Google Analytics & URL Rewriting Caveats

Thursday, December 13th, 2007

As the internet has matured and web sites have aged and expanded over the years, it has now become common place for web site owners to restructure their web sites to increase the sites accessibility and search engine effectiveness.

During the restructuring process, less savvy web masters reorganise their web sites without any concern for the impact it might have to their search engine rankings, referrals and user experience while more savvy web masters understand that cool URL’s don’t change. That isn’t to say that the content that was originally published against that URL must remain there, just that the URL exists so that anyone linking into it don’t receive missing document or HTTP 404 error.

When restructuring web sites, the savvy web master mentioned earlier requires a way to make an existing URL redirect to its new URL after the restructure. The two common methods to handle the redirection are:

  • It is perfectly acceptable to use a standard HTML web page with the tracking code installed and a meta refresh to redirect a user from the old to the new. This method does have the down side that all of the redirections for the web site are scattered throughout.
  • Another solution is offloading the redirection into a utility such as the Apache mod_rewrite module or the equivalent ISAPI_Rewrite for IIS. Using this method allows the web master to place all of the URL redirection in once place for easy management.

Under normal conditions such as option one above, where Google Analytics is installed on every web page within a site - it’s possible for the service to collect a complete click stream for the site.
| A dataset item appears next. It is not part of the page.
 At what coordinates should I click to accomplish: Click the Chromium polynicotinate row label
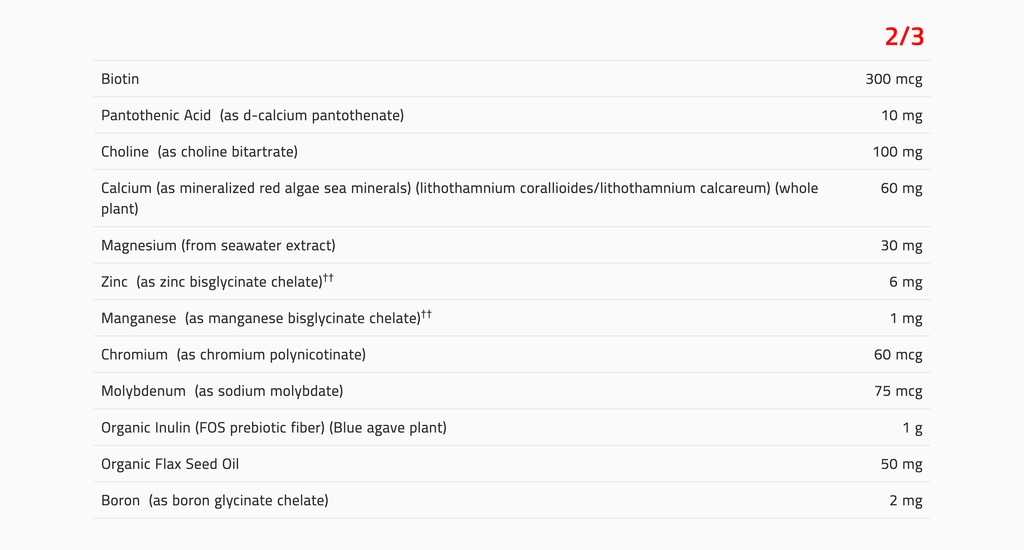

Google Analytics is also capable of handling standard HTTP redirects, so long as the tracking code is installed on both the referring and destination pages.

While it is convenient to use URL rewriting, there is a caveat which reduces the amount of information that Google Analytics can collect. The redirection will happen before any content is returned to the user, which means there is no opportunity for Google Analytics tracking code to fire. This results in Google Analytics reporting zero activity against the redirecting URL.

WordPress Drop Technorati For Incoming Links

Wednesday, November 28th, 2007

WordPress has a feature in it which shows activity surrounding your particular blog, named “Incoming Links”. For a long time, WordPress has been using the services of blog search engine and aggregator Technorati to deliver this feature. Using Technorati was an excellent decision for quite some time, especially when blogging was still relatively new and Technorati where blazing their own trail in that space. It made even more sense when Automattic released Pingomatic, as virtually all blogging platforms sent activity notifications to that and Technorati subscribed to that stream of data.

Things started to change and the usefulness of Technorati started to fade as the big guns entered into the blog search space, namingly Google. Google Blog Search was a great service on its own, using the incredible infrastructure behind Google to keep their blog search index fresh. Not being content with great, Google set out to make their Google Blog Search index exceptionally fresh as they started accepting ping notifications. Of course, as soon as that happened - Pingomatic started sending notifications into Google, which has yielded an index which is minty fresh - usually showing only minutes of delay.

With the recent release of WordPress 2.3, the WordPress team have now switched from Technorati to Google Blog Search for their “Incoming Links” feature. This single link change could have a fairly profound impact on Technorati, as with literally hundreds of thousands of blogs running WordPress - they were getting traffic for free. The lack of the link from WordPress, coupled with the superior fire power of Google and tongues have to be wagging about the future of blog search engine Technorati.